Extract each line from the items below that contains the word "click".

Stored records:
• • • • •

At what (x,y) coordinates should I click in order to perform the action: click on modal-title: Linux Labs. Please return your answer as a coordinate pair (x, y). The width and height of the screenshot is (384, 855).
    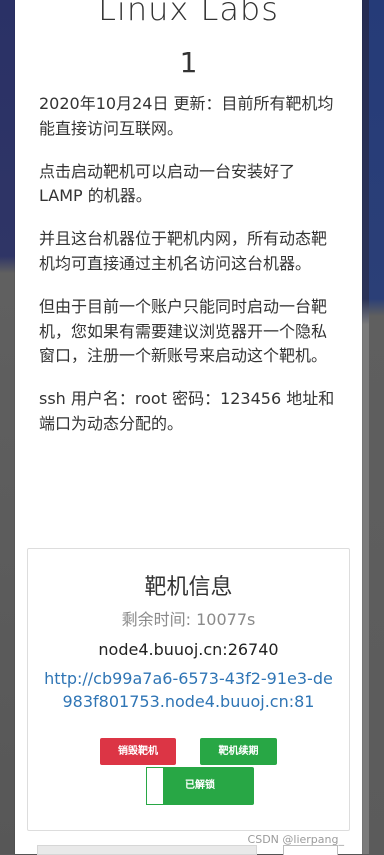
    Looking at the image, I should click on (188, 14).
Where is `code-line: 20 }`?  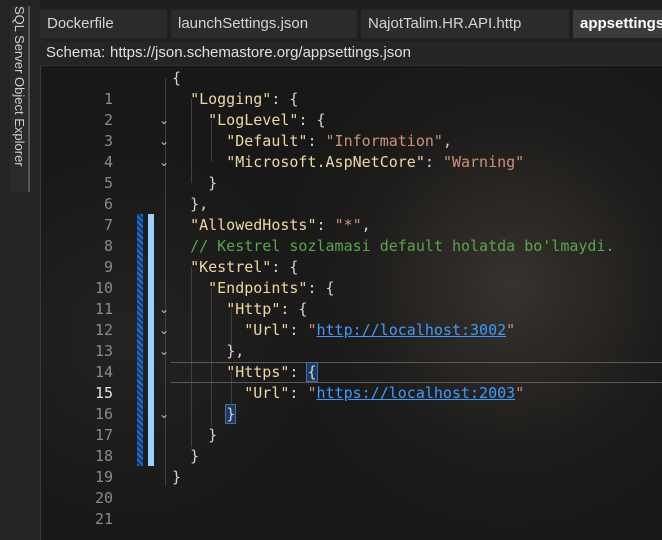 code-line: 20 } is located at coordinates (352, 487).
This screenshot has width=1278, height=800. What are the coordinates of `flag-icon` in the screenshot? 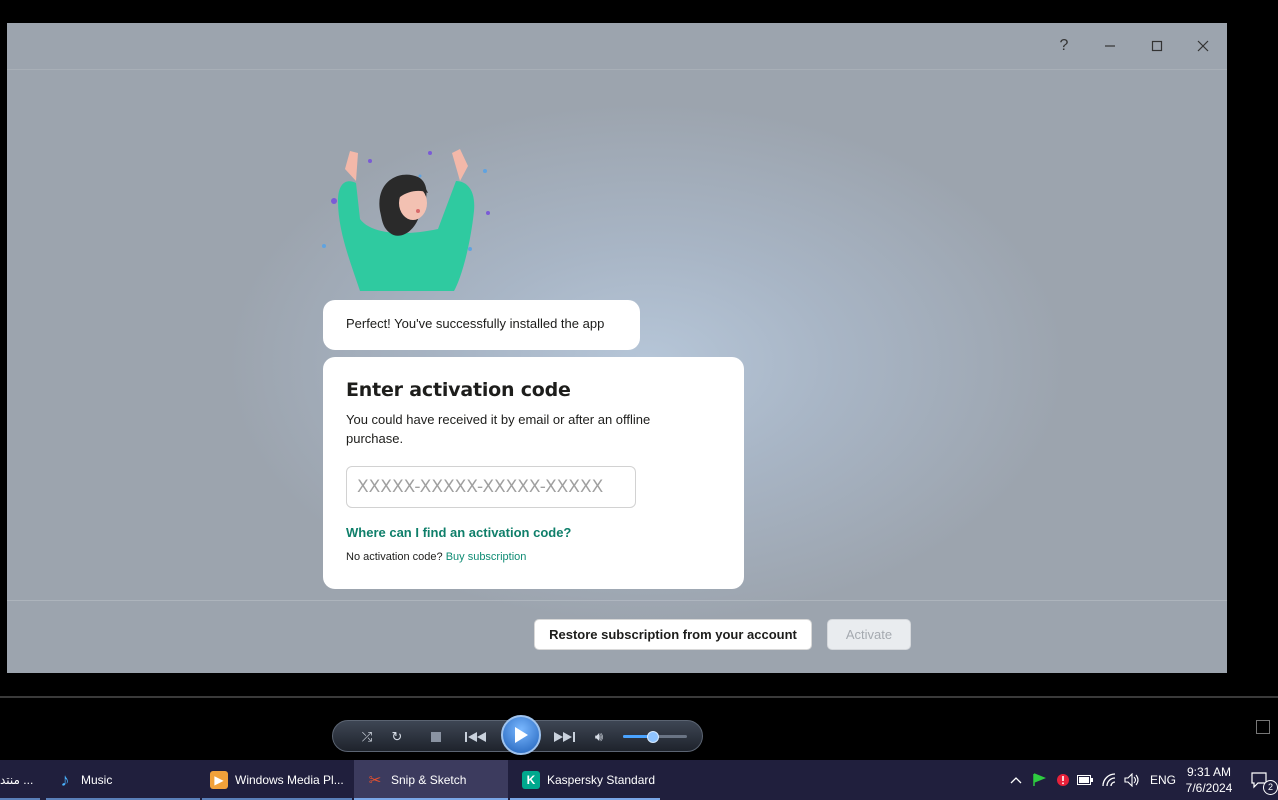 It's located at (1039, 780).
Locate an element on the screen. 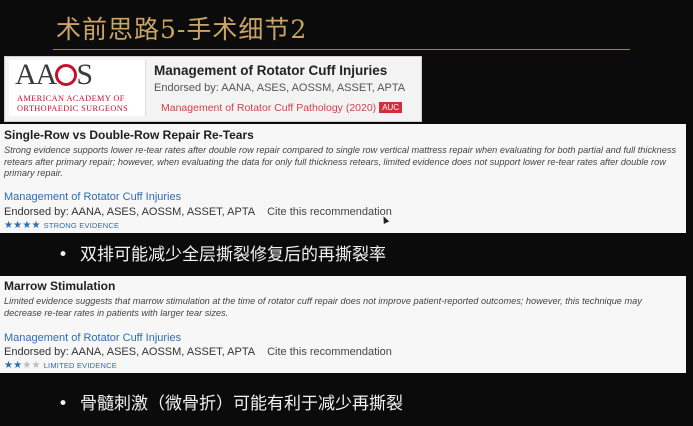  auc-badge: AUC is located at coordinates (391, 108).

• • • • •

Solved problem
At what (x,y) coordinates should I click in order to perform the action: click on modal-title: Linux Labs. Please return your answer as a coordinate pair (x, y). The width and height of the screenshot is (384, 855).
    Looking at the image, I should click on (188, 14).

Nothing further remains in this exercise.